__Stored data__
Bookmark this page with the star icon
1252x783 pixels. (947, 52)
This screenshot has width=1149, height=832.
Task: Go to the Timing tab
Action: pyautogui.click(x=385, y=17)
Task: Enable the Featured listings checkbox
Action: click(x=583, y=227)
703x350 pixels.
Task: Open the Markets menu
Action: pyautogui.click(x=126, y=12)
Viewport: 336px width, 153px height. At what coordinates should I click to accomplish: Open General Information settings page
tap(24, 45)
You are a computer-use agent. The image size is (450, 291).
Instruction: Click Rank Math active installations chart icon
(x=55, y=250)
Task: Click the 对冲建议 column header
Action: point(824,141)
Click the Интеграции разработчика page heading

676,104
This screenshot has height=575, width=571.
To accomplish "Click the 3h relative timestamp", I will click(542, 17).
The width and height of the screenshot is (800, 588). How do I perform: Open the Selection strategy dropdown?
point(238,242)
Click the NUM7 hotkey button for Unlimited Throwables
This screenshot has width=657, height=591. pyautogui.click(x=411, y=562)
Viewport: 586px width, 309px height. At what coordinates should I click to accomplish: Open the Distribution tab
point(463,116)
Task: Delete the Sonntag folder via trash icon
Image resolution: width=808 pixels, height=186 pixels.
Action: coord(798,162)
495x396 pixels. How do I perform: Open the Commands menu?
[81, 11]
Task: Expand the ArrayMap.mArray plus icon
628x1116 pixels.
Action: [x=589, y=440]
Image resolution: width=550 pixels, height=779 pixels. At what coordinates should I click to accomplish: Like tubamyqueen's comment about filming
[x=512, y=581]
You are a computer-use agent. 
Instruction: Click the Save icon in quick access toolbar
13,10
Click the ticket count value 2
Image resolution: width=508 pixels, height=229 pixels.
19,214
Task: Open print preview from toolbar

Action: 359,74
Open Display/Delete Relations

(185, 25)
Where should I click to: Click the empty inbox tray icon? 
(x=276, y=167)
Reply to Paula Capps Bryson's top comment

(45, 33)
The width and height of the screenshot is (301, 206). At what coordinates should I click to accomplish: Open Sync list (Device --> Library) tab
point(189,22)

__Your assignment__
Where a line in the listing above includes the string "computer", copy that line.

__Exercise response__
You are a computer-use agent. The image size is (450, 291).
You are a computer-use agent. 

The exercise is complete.